++++ Selected text ++++

Where to Use Question Marks; Everything You Need to Know about Question Marks

How to use question marks will remain one of the primary worries of every writer and reader because that is one of the punctuation marks that demands something from us. As the word implies, it is a question, and an answer is required. And the right punctuation will tell your reader if the sentence is a question or not.

So, if you are writing, you wouldn’t love to embarrass yourself with articles filled with improper punctuation and placement, whereby your readers get mislead. If you have ever found yourself in this situation, it is alright to feel bad, but your article shouldn’t remain bad after reading this article.

Now that you are ready, here are the things you need to know about question marks and where they are used.

Get an Editing Service to check your grammar!


Do you see the question mark?

  • Question Marks Come after an Inquiry

Since it is a question mark, it accompanies an inquiry.


  • Where did you keep the jar of molasses?
  • Have you found the keys yet?
  • What will you have for dinner?

Sometimes, the inquiry sentences may not begin with interrogative words like “what, where, and so on to signify a question.

Sentences often take the form of a declarative sentence and still end like an inquiry. Example:

  • Jessica came from Massachusetts just to attend the Thanksgiving dinner? I’m in debt.
  • I wouldn’t be wrong to assume, more rest will improve my productivity, right doctor?

So, a quick and helpful guide is to speak your words aloud, if you can, before writing them. If the sentence is a question, then a question mark should be used to indicate the inquiry. This way, your sentence won’t lose its meaning.

  • You Can Use Them When Making a Statement

Question marks are also used when making a statement similar to the examples above. In this case, you are assuming the situation and not directly an inquiry even when it looks a little tricky. See examples:

  • Just leave the letters on my desk, alright?
  • You missed the flight, did you?

++++ Stored data ++++

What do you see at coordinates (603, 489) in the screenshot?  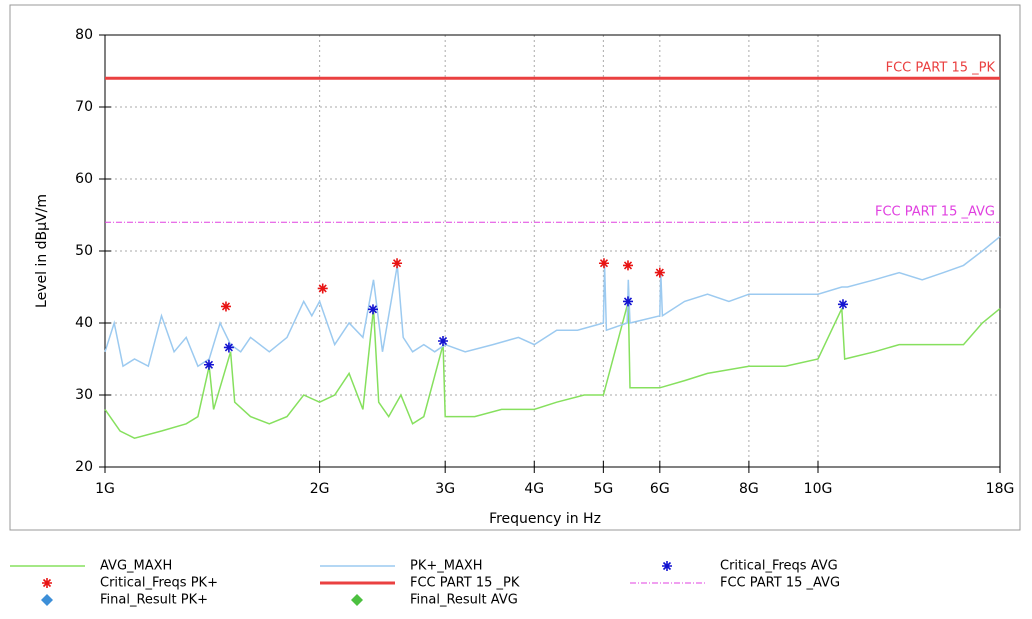 I see `x-tick-label: 5G` at bounding box center [603, 489].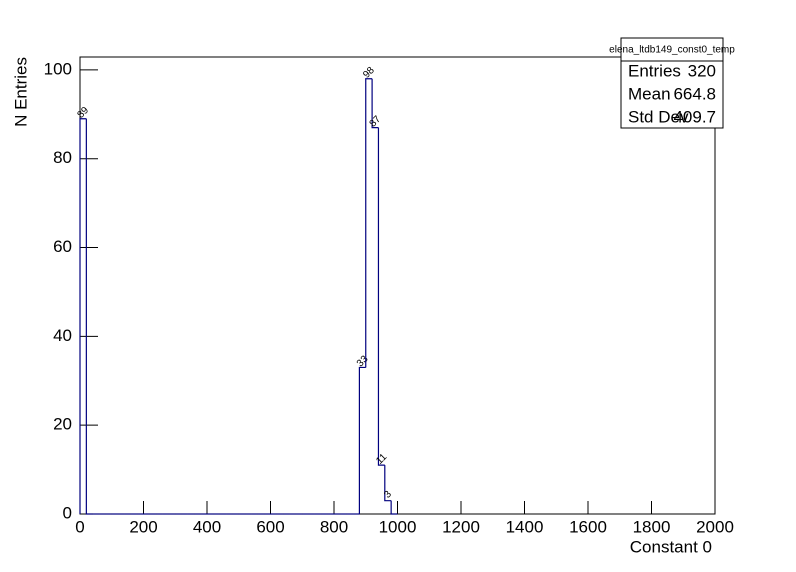 The width and height of the screenshot is (796, 572). Describe the element at coordinates (376, 122) in the screenshot. I see `data-label: 87` at that location.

++++

• Questions
a: In the text on question marks, list every example sentence placed directly under the line "Since it is a question mark, it accompanies an inquiry."
b: Carry the question mark article forward from its last example sentence.

• Results of the tasks
a:
- Where did you keep the jar of molasses?
- Have you found the keys yet?
- What will you have for dinner?

b:
  • We are going to Dublin this Xmas, aren’t we?

Now, looking closely, you will observe that a “comma” comes before the interrogative word. So, when writing statements like this, pay attention to separating the inquiry words with a comma.

  • They Are Used in Rhetorical Questions

Rhetorical questions are other forms of uncertain or surprising questions. (Learn about rhetorical questions)


  • Aren’t the pieces of jewelry lovely?
  • Don’t you find these pups adorable?
  • Sometimes a Question Mark Is Used along an Exclamation Mark

In some sentences, you will need more than question marks to drive home your points. When this happens, an exclamation/screamer comes to the rescue (Learn about exclamation marks).

Here are a few examples:

  • Have you heard the news? There are predictions of a lunar eclipse!
  • Did you buy the tickets? The concert is canceled!

So, take note that this is only applicable when the situation is an alarming one, a surprise, or an intriguing situation.

  • For Making a Request

When you are making a mild request, the question mark should come in handy. Examples:

  • Would you please pass me the jar of water?
  • May I please have your pen?
  • Can you please accompany Scott to the movies?

Some Rules for Using Question Marks

  • Never use a period after using a question mark.
  • In a quoted sentence, a question mark comes before the closing quotation mark. Example: “Won’t Molly love Leslie as foretold?”
  • When the sentence comes with a parenthesis, place the question mark inside the parenthesis. Something like: (how many cups of flour are needed?)
  • Remember to italicize the question mark if the sentence is italicized (Using Italic font in writing).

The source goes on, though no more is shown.